### DIRECTIONS FOR THIS TASK
Report only how many lines of the records contain the word "computer".

(MATERIAL FOR THIS TASK begins)

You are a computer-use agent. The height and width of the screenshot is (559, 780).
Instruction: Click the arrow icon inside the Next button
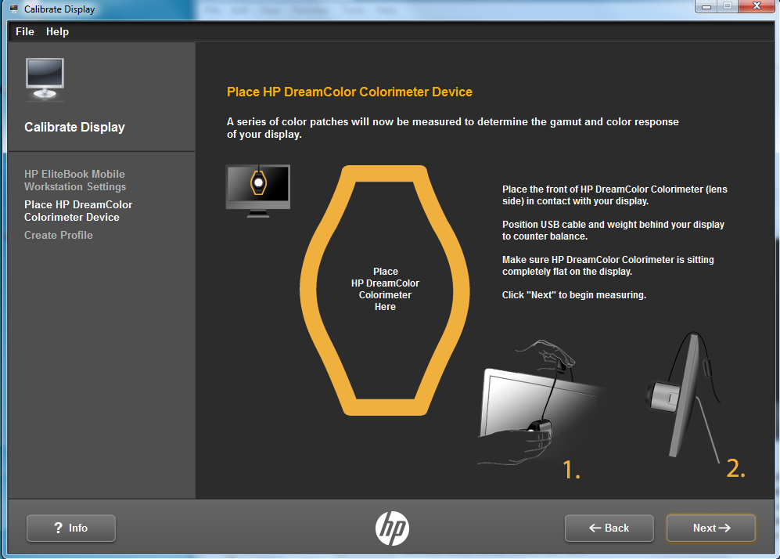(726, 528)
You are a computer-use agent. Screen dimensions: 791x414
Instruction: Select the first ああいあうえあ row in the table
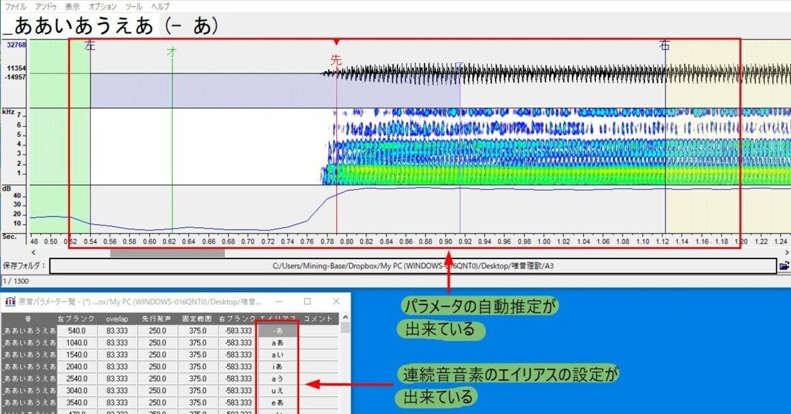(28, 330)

(MATERIAL FOR THIS TASK ends)
(MATERIAL FOR THIS TASK begins)

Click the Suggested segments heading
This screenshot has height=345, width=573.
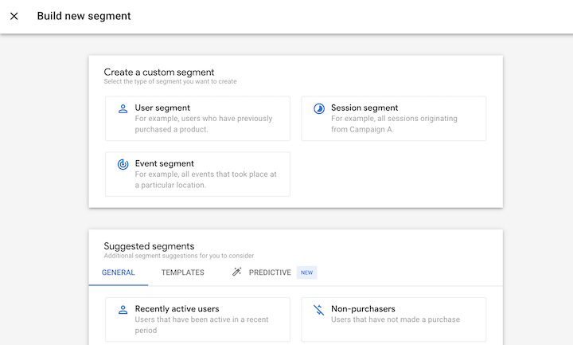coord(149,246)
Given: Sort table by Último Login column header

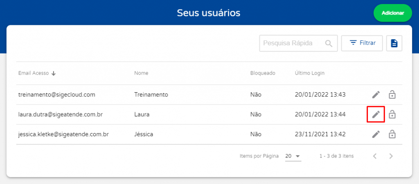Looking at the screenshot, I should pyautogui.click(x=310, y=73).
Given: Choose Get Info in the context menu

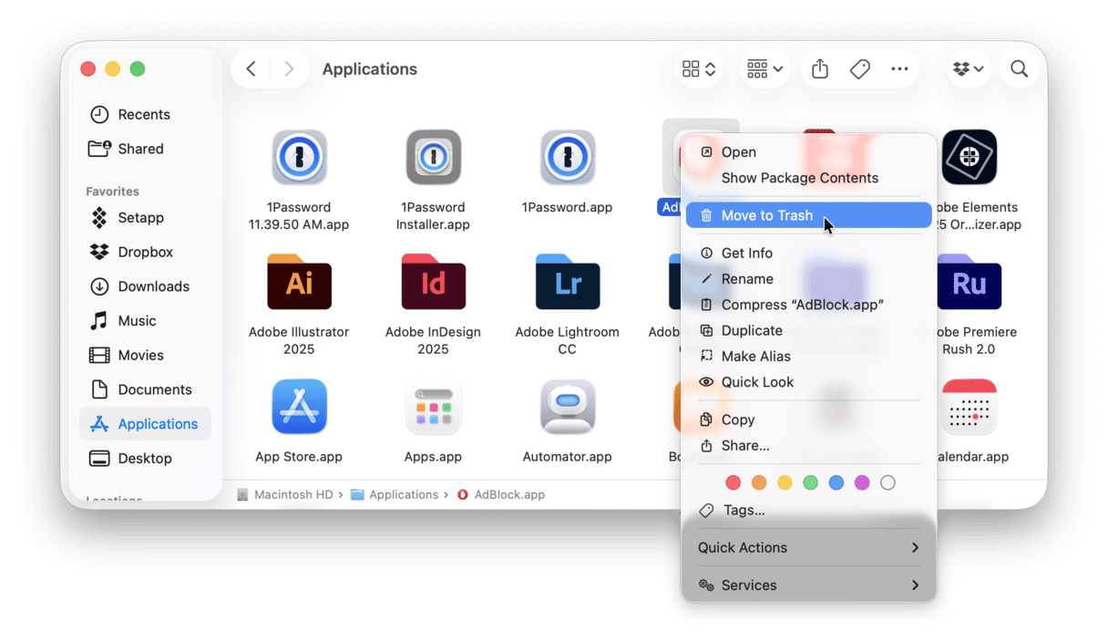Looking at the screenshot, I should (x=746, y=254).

(MATERIAL FOR THIS TASK ends)

### SOLUTION
2